Task objective: Would you print the data below exactly, leaving out every picture?

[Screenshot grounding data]
──────────

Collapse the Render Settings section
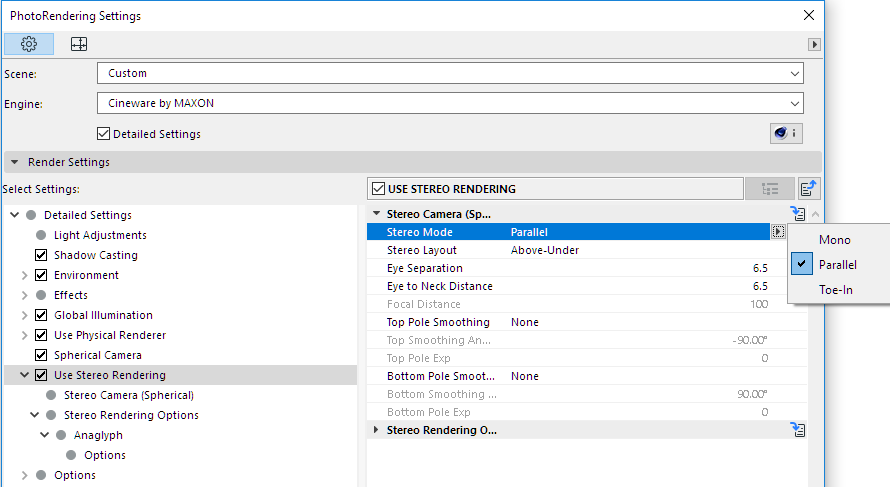Screen dimensions: 890x487 click(x=15, y=162)
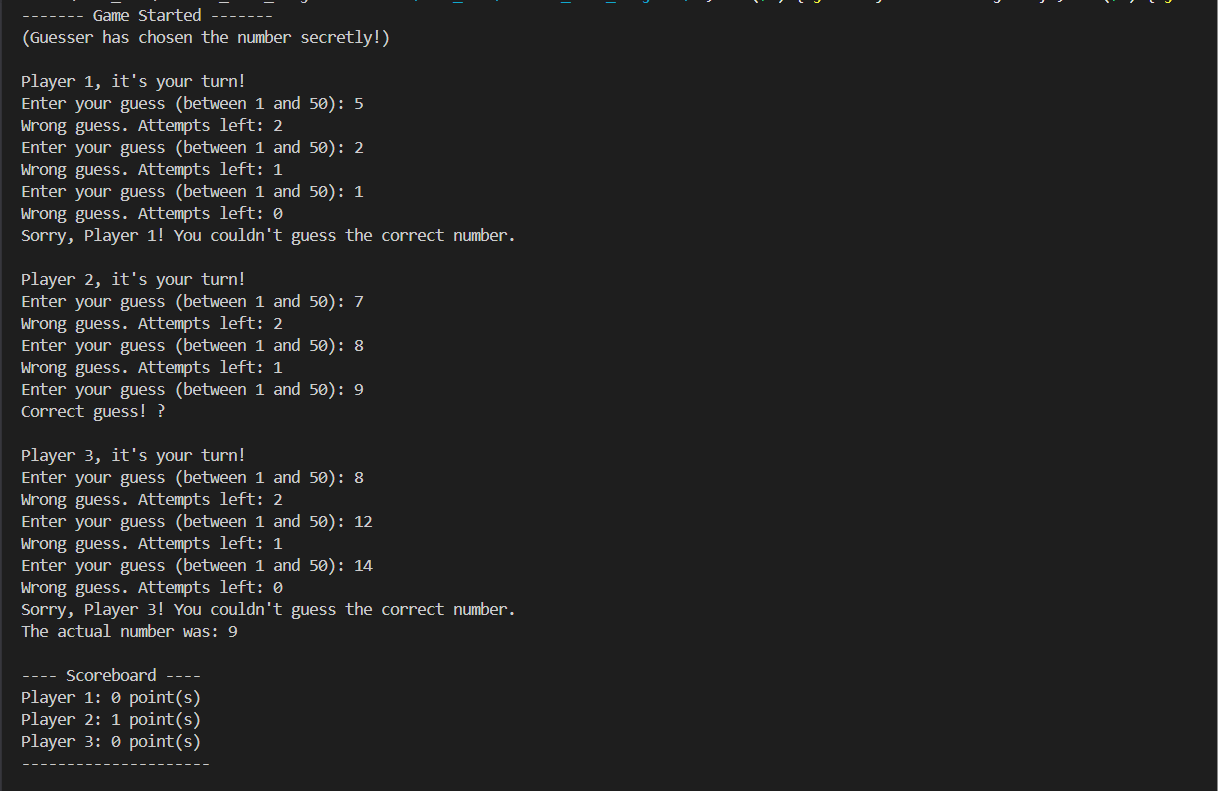Click "Player 2, it's your turn!" text
1218x791 pixels.
pos(133,280)
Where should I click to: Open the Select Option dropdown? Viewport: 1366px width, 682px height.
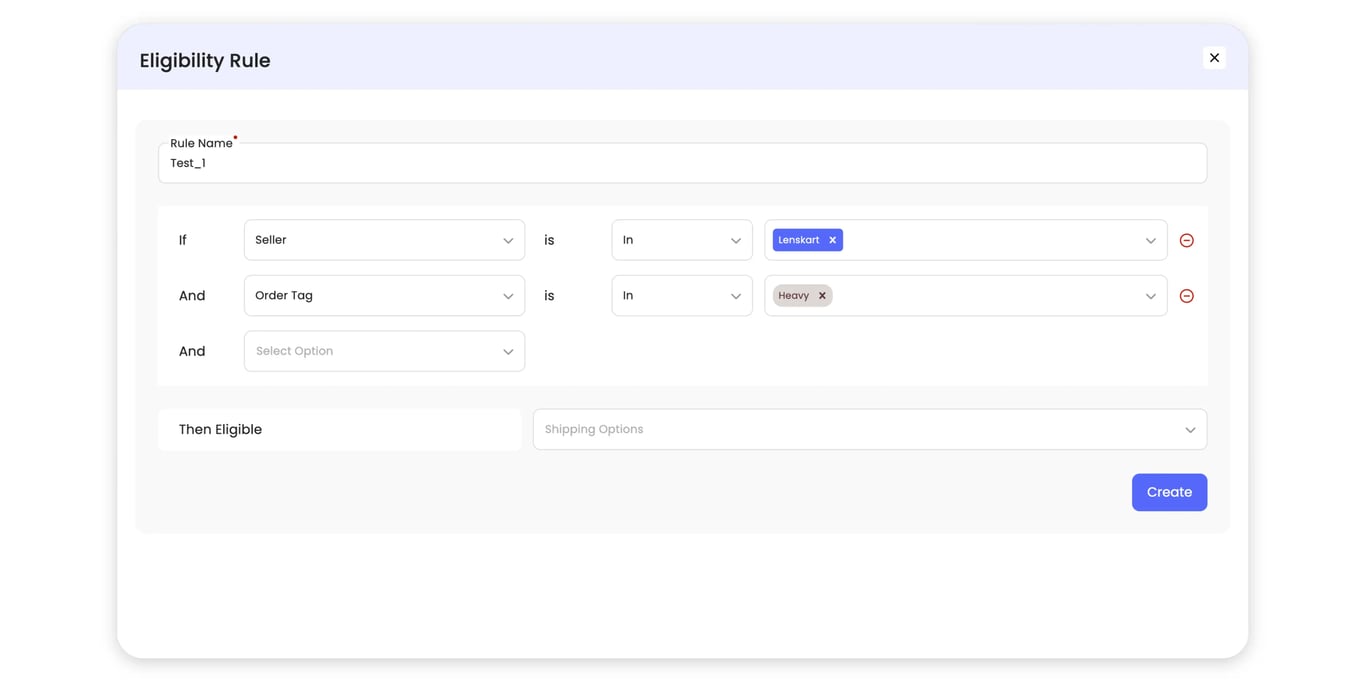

──────────

Answer area:
Collapse the Render Settings section
Screen dimensions: 890x487 click(x=15, y=162)
Click "Player 2, it's your turn!" text
1218x791 pixels.
pos(133,280)
Where should I click to: Open the Select Option dropdown? Viewport: 1366px width, 682px height.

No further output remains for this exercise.